What is expected —
List each line of the records below that contains the string "height".

Supplied entries —

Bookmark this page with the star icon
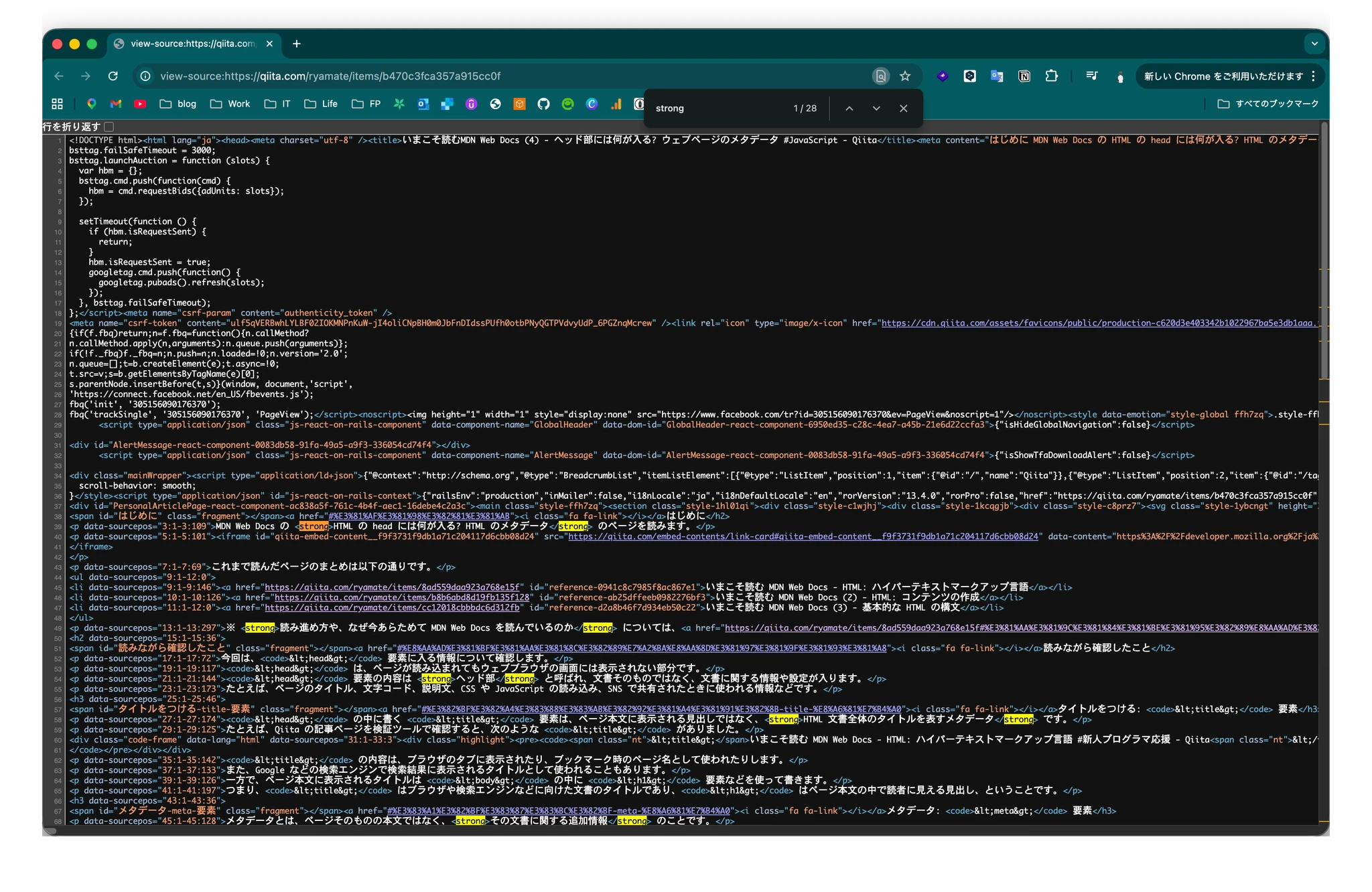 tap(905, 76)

...

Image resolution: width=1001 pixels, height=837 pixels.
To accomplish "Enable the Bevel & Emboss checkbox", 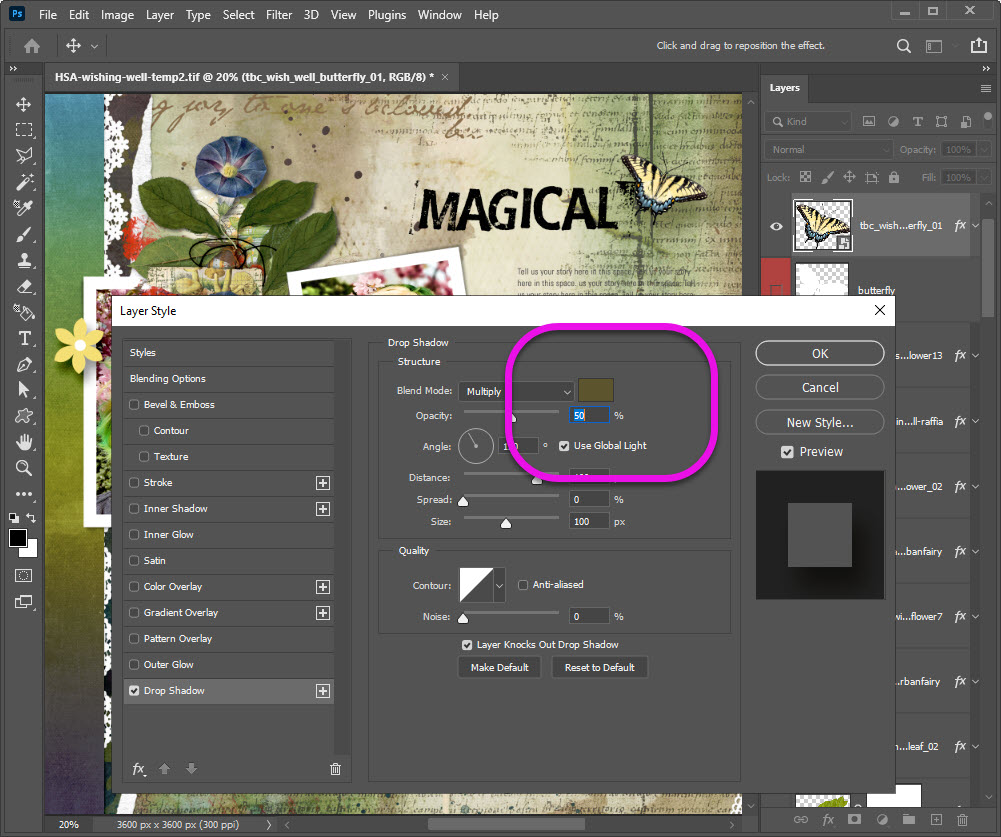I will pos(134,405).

==

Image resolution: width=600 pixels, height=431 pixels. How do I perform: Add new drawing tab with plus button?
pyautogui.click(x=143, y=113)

Output of the task —
Image resolution: width=1001 pixels, height=837 pixels.
Image resolution: width=600 pixels, height=431 pixels. How do I perform: Add new drawing tab with plus button?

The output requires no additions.